Bu çok önemli, çok değerli ama bir o kadar da girift ve karmaşık konunun herkes tarafından tam olarak anlaşılması için; mümkün olduğunca akademik dilden, yabancı kelimelerden uzak sade ve net bir ifade ile izah etmeye çalışacağım. Yine konumuzun başında öncelikli olarak; “Kendimizi Bilmek” adına çok kısa ve net bir analoji yapıp bazı soruların net cevaplarını yine zihinsel akışımızdan bulup açıklayacağız. İşte o sorulardan ilk aklımıza gelen en önemli olanlarından birkaçı: Zira, BİLMEK SORMAKLA OLUR.
– BEN KİMİM?
– BU VARLIRK ÂLEMİNDE AMACIM/GÖREVİM NE?
– NEREDEN GELDİM-NEREYE GİDİYORUM?
– BU YOLCULUĞA NE KADAR HAZIRIM?
– KAPASİTEM/HACMİM NE KADAR?
– KAPASİTEMİN/HACMİMİN NE KADARINI-NASIL KULLANIYORUM?
Gibi onlarca belki yüzlerce soru zihnimizin karanlık dehlizlerinde, bastırılıp/susturulmuş olarak cevap beklerken AN da kalarak NET bir şekilde cevaplara ulaşmak ve bu sayede KENDİNİ BİLMEK yolunda, Varlığın ve bütünlüğün içindeki muhteşem birliği hissedip bir gelişim içinde olmaya biz FARKINDALIK diyoruz ve yıllardır çeşitli platformlarda ve özellikle burada bu konuyu anlatmaya çalışıyoruz. Çoğunuzun Bildiği gibi Dünya’da ve Ülkemizde birçok FARKINDALIK grupları ve akımları var ve bunlarda çok değerli çalışmalar yapmaktalar. Bizim bu çalışmalara ve akımlara saygımız olmakla birlikte bir FARKIMIZ VAR farkımız şu: Dünyada FARKINDALIK kavramının en bilinen uzmanlarından/düşünürlerinden John Kabat zinn in tarif ettiği FARKINDALIK. YARGISIZ BİR ŞEKİLDE ŞİMDİYE VE ANA ODAKLANABİLMEK AMACI İLE DİKKATİNİZİ TOPARLAYABİLMEKTİR. Bu kavram ve ifade şekli tüm farkındalık akımlarının genel yaklaşımıdır. Bizimde buna kesinlikle saygımız vardır.
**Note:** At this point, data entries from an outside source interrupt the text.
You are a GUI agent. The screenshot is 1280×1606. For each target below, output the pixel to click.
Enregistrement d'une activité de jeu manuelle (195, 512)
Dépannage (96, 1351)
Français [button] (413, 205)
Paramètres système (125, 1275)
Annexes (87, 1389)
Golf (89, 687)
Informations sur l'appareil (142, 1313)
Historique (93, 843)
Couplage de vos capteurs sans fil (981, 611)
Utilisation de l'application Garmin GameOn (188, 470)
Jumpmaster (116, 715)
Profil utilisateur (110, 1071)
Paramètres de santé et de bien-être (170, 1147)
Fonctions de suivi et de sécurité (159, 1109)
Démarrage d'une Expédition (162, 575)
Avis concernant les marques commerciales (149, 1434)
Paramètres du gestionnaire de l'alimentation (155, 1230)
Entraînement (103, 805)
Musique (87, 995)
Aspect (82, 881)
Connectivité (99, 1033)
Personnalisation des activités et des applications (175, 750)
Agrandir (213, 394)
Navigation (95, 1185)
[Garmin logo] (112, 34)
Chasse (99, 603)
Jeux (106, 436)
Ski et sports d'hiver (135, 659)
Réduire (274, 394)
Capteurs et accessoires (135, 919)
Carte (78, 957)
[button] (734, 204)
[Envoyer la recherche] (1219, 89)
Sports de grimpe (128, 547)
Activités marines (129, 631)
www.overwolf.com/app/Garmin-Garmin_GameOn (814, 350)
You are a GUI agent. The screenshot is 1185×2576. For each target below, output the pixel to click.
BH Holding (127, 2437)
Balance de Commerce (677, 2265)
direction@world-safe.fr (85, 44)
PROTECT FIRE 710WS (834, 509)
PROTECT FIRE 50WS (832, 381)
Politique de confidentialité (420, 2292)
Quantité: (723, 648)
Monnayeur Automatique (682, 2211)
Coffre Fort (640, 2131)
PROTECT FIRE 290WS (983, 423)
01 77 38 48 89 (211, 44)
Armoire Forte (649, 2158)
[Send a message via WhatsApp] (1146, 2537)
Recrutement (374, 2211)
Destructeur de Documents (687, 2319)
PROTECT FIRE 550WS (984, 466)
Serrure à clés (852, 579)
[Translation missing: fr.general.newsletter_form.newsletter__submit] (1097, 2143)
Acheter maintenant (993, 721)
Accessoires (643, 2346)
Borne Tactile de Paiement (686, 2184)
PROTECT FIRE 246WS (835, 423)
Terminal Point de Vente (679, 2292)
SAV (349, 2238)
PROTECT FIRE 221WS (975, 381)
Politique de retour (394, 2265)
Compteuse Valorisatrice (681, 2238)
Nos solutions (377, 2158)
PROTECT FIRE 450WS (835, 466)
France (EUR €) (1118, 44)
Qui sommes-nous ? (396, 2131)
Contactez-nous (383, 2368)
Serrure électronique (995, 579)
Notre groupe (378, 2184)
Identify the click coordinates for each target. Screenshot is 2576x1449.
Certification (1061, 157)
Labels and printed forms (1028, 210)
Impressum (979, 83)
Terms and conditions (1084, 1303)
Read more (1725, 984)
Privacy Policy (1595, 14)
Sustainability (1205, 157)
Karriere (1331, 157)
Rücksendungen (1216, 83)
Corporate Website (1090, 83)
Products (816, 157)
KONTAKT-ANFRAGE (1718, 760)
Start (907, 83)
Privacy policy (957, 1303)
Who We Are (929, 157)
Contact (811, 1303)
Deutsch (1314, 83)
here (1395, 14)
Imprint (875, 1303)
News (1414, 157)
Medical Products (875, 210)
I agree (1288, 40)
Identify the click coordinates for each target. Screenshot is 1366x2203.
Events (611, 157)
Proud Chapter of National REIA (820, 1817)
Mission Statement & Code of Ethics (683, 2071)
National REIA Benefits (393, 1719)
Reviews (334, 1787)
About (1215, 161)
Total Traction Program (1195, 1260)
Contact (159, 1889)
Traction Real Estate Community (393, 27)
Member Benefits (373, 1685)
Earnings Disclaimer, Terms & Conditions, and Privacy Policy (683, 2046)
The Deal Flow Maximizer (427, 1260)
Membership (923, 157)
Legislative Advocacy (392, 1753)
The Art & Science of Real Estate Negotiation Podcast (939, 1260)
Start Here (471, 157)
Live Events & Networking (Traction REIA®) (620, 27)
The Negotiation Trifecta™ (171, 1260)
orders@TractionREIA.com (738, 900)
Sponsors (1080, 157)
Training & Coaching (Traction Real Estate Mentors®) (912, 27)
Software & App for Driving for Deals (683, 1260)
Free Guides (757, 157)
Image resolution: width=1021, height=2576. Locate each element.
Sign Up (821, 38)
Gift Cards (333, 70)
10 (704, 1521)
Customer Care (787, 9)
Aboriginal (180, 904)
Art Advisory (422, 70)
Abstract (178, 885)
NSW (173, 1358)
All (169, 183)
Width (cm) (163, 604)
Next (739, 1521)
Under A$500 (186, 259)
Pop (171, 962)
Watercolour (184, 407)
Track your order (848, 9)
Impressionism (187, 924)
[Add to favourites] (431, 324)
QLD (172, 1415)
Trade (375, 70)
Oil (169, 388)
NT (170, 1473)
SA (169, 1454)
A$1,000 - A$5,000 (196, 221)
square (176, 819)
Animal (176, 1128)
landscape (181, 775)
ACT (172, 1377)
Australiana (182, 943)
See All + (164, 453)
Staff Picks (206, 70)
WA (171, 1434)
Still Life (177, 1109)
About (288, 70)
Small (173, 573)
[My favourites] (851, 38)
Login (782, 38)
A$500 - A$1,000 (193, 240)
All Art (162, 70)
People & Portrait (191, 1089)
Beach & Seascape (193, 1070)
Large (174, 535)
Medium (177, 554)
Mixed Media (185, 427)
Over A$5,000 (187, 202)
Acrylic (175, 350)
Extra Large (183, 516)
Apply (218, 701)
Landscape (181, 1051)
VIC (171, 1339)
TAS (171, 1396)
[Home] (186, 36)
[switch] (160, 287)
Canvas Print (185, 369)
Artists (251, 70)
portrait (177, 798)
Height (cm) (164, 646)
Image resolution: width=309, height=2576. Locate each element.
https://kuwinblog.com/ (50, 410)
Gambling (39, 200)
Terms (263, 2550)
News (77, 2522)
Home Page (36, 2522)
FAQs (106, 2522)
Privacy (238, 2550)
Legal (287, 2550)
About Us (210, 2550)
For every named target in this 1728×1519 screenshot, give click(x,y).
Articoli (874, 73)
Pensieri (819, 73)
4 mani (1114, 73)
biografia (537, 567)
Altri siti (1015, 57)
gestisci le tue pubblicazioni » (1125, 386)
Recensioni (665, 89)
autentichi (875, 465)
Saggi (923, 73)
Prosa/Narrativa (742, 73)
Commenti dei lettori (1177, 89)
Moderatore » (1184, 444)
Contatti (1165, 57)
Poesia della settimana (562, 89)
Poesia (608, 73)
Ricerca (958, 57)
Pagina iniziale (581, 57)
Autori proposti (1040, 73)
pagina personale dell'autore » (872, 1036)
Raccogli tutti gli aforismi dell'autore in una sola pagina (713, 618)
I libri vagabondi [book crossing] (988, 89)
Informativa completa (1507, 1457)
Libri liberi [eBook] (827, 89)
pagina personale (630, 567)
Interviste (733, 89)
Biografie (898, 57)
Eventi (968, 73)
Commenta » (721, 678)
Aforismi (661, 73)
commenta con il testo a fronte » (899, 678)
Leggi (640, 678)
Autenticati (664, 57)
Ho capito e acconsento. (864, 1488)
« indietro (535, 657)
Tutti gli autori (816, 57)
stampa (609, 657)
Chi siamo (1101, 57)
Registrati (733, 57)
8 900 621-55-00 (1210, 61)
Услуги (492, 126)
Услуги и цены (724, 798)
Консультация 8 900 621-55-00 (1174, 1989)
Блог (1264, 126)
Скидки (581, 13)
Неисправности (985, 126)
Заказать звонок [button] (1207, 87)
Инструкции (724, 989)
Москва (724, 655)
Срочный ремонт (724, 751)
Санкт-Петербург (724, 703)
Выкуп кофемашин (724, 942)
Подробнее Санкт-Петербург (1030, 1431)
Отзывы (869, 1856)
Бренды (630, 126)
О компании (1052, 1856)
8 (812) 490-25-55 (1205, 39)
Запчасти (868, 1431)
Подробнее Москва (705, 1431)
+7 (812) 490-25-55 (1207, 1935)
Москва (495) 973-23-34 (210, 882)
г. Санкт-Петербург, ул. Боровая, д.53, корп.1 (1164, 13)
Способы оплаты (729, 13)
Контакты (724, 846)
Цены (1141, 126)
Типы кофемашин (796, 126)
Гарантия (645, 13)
Ancak bizim yaklaşımımızın FARKI ve beklide sayın Kabat zinn’in tarifine katkımız şu: Yargısız bir şekilde şimdide ve anda olurken. Hz. Ali Efendimizin buyurduğu gibi, Eşref-i mahlûkat olarak KÂİNATIN BİZDE DÜRÜLÜK BÜKÜLDÜĞÜNÜ VE KENDİMİZİ BİLMEK ADINA TEFEKKÜR ETMEMİZ GEREKTİĞİNİ’ ve böylelikle O ANDA VE ŞİMDİDE sadece kendimizi ve o anki durumun değil, KENDİMİZİ VE VARLIK SEBEBİMİZİDE FARKADEREK, TEKLİĞİN VE BÜTÜNLÜĞÜN olağanüstü rahmani gücünü hissetmek. Tüm üstatlardan, bu konuda kafa yaran bilim adamlarından ve düşünürlerden özür dileyerek bu konuda kendi yaklaşımımı şu şekilde ifade ediyorum. Sayın Kabat zinn FARKINDALIĞIN sadece dünyevi- zahiri yüzünü ifade ederken bizde TASAVVUFUN 360 derece açılı muhteşem gözlükleri ile bu fikrin uhrevi-batini yönünün de olduğunu ve bu yolunda bizi bugün bilim adamlarının yoğun bir şekilde ilgilendikleri “yeni fizik” olarak onurlandırdıkları; kuantum fiziği/mekaniği ve kuantum felsefesine getirmektedir.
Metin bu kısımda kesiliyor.